Using the dataset from [2], we leveraged ReAgent-V’s reflection signals to identify difficult samples - those that triggered reflection - and retained only these difficult samples, comprising 45% of the original data. Training the base model from [2] on this subset under the same GRPO setup resulted in better performance than using the full dataset. This shows that ReAgent-V not only improves reasoning but also serves as an effective data filtering mechanism for reinforcement learning pipelines.
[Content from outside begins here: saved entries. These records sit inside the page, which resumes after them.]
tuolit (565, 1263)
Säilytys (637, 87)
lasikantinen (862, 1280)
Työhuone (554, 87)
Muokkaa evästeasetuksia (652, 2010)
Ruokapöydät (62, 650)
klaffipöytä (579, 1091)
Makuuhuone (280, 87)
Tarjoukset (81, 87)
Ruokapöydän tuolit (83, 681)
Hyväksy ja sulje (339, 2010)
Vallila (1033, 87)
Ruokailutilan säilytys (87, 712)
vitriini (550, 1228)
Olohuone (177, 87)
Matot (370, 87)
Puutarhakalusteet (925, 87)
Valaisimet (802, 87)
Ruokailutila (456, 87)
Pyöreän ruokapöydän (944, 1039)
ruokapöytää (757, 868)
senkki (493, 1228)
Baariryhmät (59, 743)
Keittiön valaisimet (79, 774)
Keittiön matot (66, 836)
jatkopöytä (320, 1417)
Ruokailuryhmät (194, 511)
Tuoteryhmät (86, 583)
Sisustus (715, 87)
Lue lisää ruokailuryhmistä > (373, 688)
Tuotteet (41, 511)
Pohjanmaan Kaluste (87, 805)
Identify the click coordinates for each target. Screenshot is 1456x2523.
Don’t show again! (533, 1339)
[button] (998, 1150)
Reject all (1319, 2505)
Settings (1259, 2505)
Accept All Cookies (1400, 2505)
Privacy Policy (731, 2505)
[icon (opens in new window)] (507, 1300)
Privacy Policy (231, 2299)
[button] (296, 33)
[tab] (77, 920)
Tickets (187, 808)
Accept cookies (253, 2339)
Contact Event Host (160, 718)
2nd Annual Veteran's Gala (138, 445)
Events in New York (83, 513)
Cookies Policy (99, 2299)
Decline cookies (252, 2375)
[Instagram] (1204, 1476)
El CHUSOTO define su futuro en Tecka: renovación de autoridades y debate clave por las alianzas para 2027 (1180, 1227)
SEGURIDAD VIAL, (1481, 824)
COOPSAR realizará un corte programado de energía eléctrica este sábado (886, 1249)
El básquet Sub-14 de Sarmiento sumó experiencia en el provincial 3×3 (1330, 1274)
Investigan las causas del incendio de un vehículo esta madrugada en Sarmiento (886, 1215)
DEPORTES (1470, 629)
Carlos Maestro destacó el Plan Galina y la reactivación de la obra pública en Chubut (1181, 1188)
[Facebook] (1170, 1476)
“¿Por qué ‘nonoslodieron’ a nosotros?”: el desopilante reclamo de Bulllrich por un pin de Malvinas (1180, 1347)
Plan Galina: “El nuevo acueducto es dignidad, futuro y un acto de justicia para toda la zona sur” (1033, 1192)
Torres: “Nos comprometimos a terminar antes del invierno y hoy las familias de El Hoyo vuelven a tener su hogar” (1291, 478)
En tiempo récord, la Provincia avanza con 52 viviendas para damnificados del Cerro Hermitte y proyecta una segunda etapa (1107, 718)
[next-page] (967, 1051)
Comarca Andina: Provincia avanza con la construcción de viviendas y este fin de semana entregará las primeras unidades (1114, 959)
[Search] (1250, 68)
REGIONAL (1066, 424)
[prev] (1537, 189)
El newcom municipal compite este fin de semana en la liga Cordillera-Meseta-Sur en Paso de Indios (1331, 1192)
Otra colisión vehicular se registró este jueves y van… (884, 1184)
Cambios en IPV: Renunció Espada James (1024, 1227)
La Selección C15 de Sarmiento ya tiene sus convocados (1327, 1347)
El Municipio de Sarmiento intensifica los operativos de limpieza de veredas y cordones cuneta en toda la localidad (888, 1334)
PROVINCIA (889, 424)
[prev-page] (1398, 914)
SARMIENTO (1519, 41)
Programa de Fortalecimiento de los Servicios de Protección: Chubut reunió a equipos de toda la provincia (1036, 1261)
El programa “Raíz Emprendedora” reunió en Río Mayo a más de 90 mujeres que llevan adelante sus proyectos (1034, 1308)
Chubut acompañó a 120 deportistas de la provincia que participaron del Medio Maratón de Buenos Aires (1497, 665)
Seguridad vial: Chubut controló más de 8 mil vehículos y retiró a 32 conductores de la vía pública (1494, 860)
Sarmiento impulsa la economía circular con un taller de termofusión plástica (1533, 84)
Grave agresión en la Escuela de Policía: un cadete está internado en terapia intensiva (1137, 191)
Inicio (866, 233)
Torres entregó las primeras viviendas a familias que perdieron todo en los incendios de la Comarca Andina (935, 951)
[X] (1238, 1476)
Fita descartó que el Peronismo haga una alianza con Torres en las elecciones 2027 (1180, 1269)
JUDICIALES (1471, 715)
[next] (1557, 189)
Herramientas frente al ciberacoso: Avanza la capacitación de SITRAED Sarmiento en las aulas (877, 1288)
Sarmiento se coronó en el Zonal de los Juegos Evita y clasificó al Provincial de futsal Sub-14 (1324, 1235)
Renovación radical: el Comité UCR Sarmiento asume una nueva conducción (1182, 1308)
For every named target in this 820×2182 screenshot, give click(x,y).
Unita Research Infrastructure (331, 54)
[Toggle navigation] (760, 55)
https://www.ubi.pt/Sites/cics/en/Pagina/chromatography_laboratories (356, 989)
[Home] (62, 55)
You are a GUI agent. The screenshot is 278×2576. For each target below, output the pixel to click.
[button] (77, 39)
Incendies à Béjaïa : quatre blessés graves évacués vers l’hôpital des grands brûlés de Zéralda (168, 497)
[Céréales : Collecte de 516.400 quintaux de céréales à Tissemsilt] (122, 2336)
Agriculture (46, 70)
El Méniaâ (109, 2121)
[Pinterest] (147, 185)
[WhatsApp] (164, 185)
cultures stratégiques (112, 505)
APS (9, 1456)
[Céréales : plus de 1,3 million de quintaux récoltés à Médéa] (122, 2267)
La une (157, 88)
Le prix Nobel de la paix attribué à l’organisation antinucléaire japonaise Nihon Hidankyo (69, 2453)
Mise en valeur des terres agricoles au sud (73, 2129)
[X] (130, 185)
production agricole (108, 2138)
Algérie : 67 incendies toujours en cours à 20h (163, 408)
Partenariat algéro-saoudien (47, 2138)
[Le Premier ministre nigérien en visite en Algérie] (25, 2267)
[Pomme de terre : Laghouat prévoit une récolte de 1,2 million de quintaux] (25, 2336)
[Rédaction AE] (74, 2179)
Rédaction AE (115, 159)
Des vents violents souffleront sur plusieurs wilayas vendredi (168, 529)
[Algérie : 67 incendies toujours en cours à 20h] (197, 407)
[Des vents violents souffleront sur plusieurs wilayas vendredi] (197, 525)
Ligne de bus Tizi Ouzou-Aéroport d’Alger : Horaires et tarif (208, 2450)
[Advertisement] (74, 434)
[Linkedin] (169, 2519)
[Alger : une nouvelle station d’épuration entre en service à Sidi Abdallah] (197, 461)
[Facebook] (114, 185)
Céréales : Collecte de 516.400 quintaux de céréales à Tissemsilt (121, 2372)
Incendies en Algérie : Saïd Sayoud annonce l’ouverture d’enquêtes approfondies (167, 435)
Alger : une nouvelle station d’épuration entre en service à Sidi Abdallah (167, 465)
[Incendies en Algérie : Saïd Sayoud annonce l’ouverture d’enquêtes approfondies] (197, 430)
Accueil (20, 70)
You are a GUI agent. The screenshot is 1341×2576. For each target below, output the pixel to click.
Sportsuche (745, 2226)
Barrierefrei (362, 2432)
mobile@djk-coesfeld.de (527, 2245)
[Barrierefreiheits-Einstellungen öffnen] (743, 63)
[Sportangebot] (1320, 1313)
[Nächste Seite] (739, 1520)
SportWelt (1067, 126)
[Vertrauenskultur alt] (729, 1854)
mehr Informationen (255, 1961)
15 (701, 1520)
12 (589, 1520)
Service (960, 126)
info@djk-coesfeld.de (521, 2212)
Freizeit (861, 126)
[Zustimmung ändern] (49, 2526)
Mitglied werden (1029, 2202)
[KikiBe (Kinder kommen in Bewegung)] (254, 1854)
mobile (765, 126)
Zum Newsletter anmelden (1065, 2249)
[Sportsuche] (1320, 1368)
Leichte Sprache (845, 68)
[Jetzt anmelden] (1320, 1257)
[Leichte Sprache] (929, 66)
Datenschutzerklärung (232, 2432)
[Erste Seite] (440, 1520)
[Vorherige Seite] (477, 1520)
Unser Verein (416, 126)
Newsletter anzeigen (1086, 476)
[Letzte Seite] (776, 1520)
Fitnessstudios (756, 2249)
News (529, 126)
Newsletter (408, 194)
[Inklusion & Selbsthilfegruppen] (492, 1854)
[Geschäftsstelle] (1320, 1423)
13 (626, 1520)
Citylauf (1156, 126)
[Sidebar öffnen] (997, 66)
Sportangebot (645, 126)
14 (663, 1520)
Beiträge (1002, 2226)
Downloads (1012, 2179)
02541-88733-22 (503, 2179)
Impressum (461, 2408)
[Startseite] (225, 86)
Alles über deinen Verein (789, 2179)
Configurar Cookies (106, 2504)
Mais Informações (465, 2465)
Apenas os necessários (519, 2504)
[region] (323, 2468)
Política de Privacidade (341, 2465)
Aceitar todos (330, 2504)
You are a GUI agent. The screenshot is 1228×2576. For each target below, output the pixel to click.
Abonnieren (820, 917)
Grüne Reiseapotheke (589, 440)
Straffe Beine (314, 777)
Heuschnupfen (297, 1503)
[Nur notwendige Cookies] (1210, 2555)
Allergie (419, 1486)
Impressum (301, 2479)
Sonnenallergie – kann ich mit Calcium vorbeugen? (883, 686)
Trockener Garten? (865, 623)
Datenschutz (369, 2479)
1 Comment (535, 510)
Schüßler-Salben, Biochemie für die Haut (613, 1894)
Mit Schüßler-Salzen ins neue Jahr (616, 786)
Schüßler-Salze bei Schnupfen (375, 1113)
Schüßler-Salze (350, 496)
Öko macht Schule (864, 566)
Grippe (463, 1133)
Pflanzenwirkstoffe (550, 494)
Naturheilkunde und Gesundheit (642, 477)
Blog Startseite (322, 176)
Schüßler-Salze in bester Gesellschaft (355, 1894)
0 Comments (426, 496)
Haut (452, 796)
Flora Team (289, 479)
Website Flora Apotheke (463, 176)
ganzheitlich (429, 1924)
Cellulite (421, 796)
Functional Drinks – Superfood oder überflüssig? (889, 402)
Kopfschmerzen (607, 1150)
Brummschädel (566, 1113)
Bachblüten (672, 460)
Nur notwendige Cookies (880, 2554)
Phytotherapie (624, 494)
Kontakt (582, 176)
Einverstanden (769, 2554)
To further validate this, we conducted a control experiment by randomly selecting an equal-sized subset (52k samples) from the original training set. As shown below, the model trained on randomly selected data underperformed compared to both the full-data baseline and our reflection-based filtering:

Method	Steps	#Data	VSI-Bench	VideoMMMU	MMVU	MVBench	TempCompass	VideoMME
Vanilla GRPO [2]	16	116k	32.3	45.8	60.6	60.9	69.8	53.8
GRPO + Random select	16	52k	31.2	44.3	59.1	59.6	68.4	52.5
GRPO + ReAgent-V	16	52k	33.1	47.9	63.0	61.4	70.3	54.2

These results highlight the importance of selecting informative training samples rather than relying on quantity, and confirm the utility of ReAgent-V as a high-quality data selector for downstream learning tasks.

References:

[1] Sota with less: Mcts-guided sample selection for data-efficient visual reasoning self-improvement, 2025.

[2] Video-r1: Reinforcing video reasoning in mllms, 2025.